ON THE TWITTERING MACHINE: Arthur Sze was discussing the ekphrasic poems of Mary Jo Bang at a small summer class in Napa Valley. He questioned the how and the why of poems about art. In a similar discussion Sze discussed the Haibun form, its roots being with Basho and other Japanese poets. The Haibun begins with a prose section about one's journey and ends with a Haiku that crystallizes the prose passage preceding it. In my poem "The Twittering Machine" I consciously set out to write an ekphrasic Haibun where the prose was about a passage, a journey. This passage would be through time and time's synchronicities as they apply to the artist Paul Klee and my response to his work. The haiku that follows the prose is an attempt to include the texture of canvas, the gestural and expressive qualities I feel, and the physical processes Klee used in articulating his painting The Twittering Machine. I wanted to subvert the Haibun, yet stick strictly to its form...all the while trying to honor Klee and his art work. Oh yeah, I also wanted to write a good poem.

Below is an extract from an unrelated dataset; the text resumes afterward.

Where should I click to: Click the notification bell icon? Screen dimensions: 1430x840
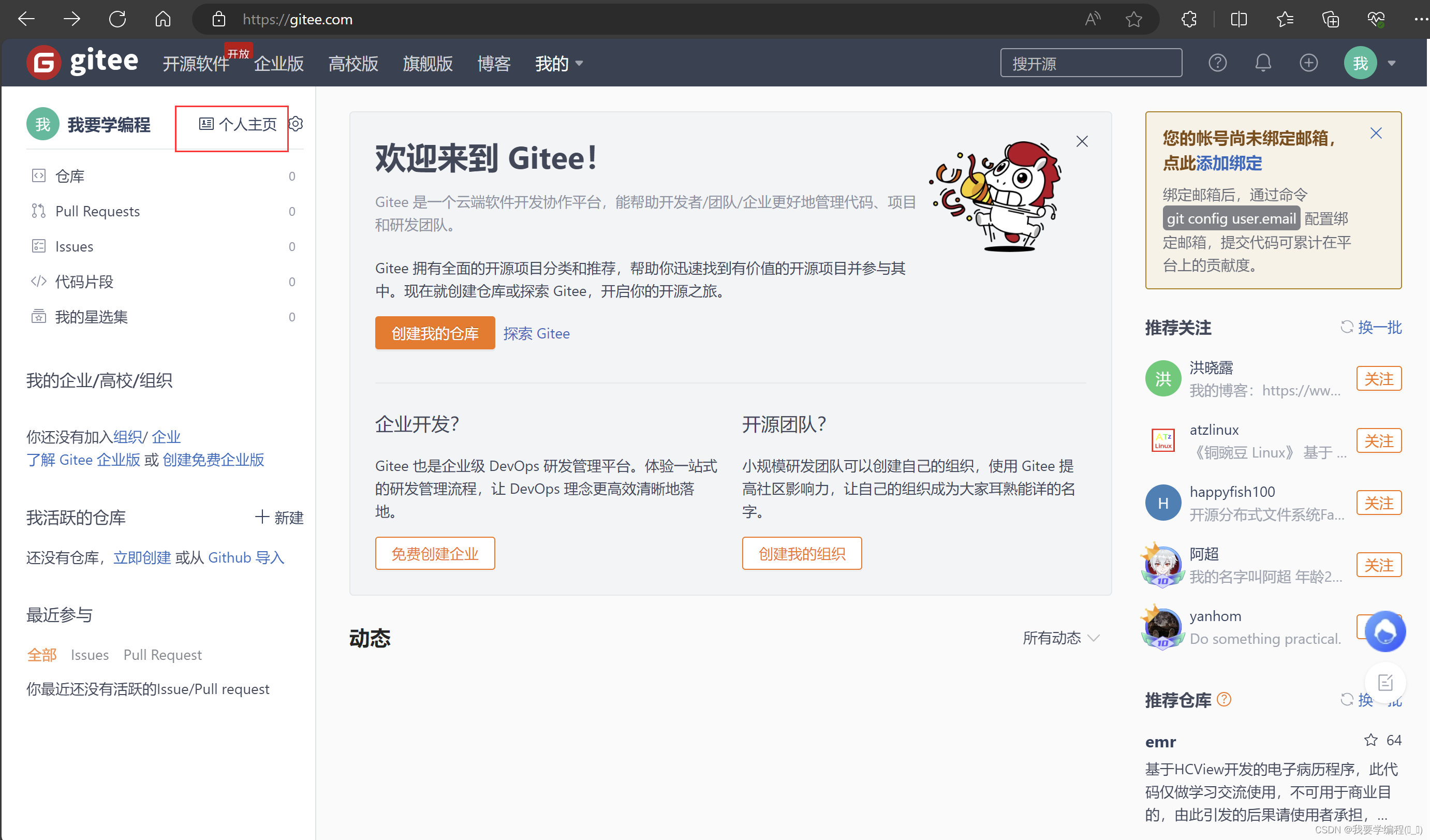click(1263, 63)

ON RESCUE VEHICLES: The litany stands as the loosest of possible poetic forms...and one of, if not the most, familiar forms. From the Bible to Leaves of Grass, the litany does work that few forms can. The aspect of litanies that most appeal to me is their quality of invocation. I like the sense that through the force of the passion in the drive of the poem, that line after line, the litany is going to call forth something in more detail than what was there just before. It is not a complicated trope...a grocery list gradually invokes a kitchen or a supermarket. A list of alcoholic drinks invokes a bar or a restaurant. In RESCUE VEHICLES I try to evoke a set of ideas that invoke the fear and resultant relief that comes from fortune in the face of tragedy—the collision of ideas once seemingly lost to us forever with present day circumstance. When I found out my mother was not in her Pentagon office the day the plane hit—I felt relieved, I felt good. But how does one feel that way in the face of such devastation? One person dies, another person gets a kidney and lives. I can't reconcile this conflict. Where does art and imagination stand relative to this? I think about Archimedes all the time. How would the world have been different if we'd had his calculus the centuries before we later re-discovered it? What if the beauty of his mathematical theories hadn't been suppressed, how would the world be different? The poem starts with a comic "like" as a simile and ends with a wishful, if not otherwise disappointed, "as if."